> _Exercise task A_
Copy the records verbatim, from the first line of the records through the line containing "Action: [x=391, y=480]", including both of those lines.

> _Passage to read_
The query may be generated with respect to the ambiguous segment
values. For example, after receiving a sequence of relatively low
values of the first machine behavioral model, the management server
140 may generate a query that is related to the abovementioned
sequence. According to the same example, the query may be: "Has a
downtime occurred?"
[0036] In an embodiment, the management server 140 is configured to
receive at least one input from a client device (e.g. the client
device 160) responsive of the query. The input may be for example a
user feedback and may be entered by a user using a client device
(e.g. the client device 160). In a further embodiment, the input
may be received from a log, a database, and the like. In a further
embodiment, the input may include a corrective solution
recommendation, an answer to a closed or open question, root cause
description, confirmation of the machine learning algorithm
estimation regarding the ambiguous segment (the estimation may be
related to detection and/or prediction of one or more machine
failures), and so on. The input may include for example, a word, a
sentence, a number, a portion thereof, a combination thereof, and
so on. The input may be for example and without limitations, "Yes",
"No", "increase in pressure gauges", "open the pressure valves",
and the like. As an example, a query, such as "Has a downtime
occurred?", is sent to a client device and displayed on a display
unit (not shown) of a client device. Thereafter, the user feedback
to the query, such as "Yes" or "No" is received at the management
server 140. It should be noted that there may be multiple and/or
sequence of queries and inputs related to the queries.
[0037] In an embodiment, the management server 140 is configured to
update, based on the received input, a machine learning algorithm
such as a deep learning model that is adapted to, for example,
detect abnormal behaviors in a plurality of machine behavioral
models, identify patterns and/or trends that may indicate on
forthcoming machine failures, and the like. In an embodiment, the
received input is used to adjust a deep learning reward function,
causing continuous improvement in the machine learning accuracy
based on the received input.
[0038] It should be noted that when no input is received from the
client device 160, the management server 140 is configured to
generate one or more corrective solution recommendations with
respect to the identified ambiguous segment by, for example,
comparing the characteristics of the ambiguous segment to one or
more previous segments of one or more machine behavioral models
that were previously analyzed and determined. According to the same
example, the comparison allows to identify a high level of
similarity between the characteristics of the ambiguous segment and
the previous segments such that one or more corrective solution
recommendations that were previously associated with the previous
segments may be also associated with the ambiguous segment.
[0039] FIG. 2 shows an example block diagram of the management
server 140 implemented according to an embodiment. The management
server 140 includes a processing circuitry 210 coupled to a memory
220, a storage 230, a network interface 240, and a machine learning
(ML) unit 250. In an embodiment, the components of the machine
failure predictor 140 are connected through a bus 260.

(Records in a dataset)

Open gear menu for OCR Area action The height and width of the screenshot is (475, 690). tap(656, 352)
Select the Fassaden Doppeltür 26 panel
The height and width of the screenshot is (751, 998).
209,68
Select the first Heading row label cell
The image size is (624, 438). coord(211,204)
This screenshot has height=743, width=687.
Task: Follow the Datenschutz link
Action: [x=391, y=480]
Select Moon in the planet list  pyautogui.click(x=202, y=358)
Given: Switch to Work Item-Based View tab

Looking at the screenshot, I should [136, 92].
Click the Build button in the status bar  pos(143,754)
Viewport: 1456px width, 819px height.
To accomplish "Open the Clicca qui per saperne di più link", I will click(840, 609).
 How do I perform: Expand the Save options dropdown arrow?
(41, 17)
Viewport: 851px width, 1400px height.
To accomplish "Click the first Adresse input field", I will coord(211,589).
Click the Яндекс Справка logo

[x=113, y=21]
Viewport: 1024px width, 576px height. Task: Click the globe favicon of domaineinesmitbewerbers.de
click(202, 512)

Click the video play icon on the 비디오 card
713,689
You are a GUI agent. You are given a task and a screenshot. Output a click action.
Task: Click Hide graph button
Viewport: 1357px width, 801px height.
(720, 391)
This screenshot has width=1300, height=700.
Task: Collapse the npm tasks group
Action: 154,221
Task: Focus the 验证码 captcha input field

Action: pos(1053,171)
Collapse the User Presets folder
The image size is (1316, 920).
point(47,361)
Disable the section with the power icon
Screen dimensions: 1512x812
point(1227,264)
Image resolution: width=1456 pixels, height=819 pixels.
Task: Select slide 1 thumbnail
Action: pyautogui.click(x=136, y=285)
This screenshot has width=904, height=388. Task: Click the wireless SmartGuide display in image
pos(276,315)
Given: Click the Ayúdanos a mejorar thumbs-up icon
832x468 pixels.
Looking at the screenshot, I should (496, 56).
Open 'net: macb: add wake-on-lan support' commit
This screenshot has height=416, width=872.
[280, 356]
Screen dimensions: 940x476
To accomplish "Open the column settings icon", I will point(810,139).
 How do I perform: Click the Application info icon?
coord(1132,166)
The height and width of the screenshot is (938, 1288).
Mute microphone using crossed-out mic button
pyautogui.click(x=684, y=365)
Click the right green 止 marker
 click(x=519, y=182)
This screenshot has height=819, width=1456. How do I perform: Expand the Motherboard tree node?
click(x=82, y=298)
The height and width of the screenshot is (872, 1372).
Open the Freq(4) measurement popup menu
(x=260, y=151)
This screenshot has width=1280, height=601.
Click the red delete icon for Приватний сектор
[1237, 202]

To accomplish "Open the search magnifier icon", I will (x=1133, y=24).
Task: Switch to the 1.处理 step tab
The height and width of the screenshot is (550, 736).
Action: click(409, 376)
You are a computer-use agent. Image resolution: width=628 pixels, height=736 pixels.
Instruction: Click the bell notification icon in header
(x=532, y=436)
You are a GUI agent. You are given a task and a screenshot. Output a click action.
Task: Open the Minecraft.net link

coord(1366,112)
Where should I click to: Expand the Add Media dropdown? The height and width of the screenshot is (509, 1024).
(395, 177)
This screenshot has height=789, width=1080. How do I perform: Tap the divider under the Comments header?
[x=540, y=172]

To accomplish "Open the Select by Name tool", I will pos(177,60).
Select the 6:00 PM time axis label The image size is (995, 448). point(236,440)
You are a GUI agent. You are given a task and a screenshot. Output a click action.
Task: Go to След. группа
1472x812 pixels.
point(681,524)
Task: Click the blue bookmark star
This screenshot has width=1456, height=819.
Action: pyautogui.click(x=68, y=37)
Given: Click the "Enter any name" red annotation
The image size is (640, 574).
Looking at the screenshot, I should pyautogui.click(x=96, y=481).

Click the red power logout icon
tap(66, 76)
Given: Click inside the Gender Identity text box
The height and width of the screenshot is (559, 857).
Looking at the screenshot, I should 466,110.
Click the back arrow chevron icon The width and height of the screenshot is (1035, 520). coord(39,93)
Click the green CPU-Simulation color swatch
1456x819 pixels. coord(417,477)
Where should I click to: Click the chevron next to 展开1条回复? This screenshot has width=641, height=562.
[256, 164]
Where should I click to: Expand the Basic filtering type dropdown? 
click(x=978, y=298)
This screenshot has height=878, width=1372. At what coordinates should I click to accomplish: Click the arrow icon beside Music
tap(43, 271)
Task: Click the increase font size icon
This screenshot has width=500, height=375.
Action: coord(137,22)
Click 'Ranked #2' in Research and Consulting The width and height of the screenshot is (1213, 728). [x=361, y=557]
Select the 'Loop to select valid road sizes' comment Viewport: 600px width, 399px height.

> _Exercise task B_
In the patent excerpt, what does the received input adjust, in one embodiment?

> _Correct response A_
Open gear menu for OCR Area action The height and width of the screenshot is (475, 690). tap(656, 352)
Select the Fassaden Doppeltür 26 panel
The height and width of the screenshot is (751, 998).
209,68
Select the first Heading row label cell
The image size is (624, 438). coord(211,204)
This screenshot has height=743, width=687.
Task: Follow the Datenschutz link
Action: [x=391, y=480]

> _Correct response B_
A deep learning reward function.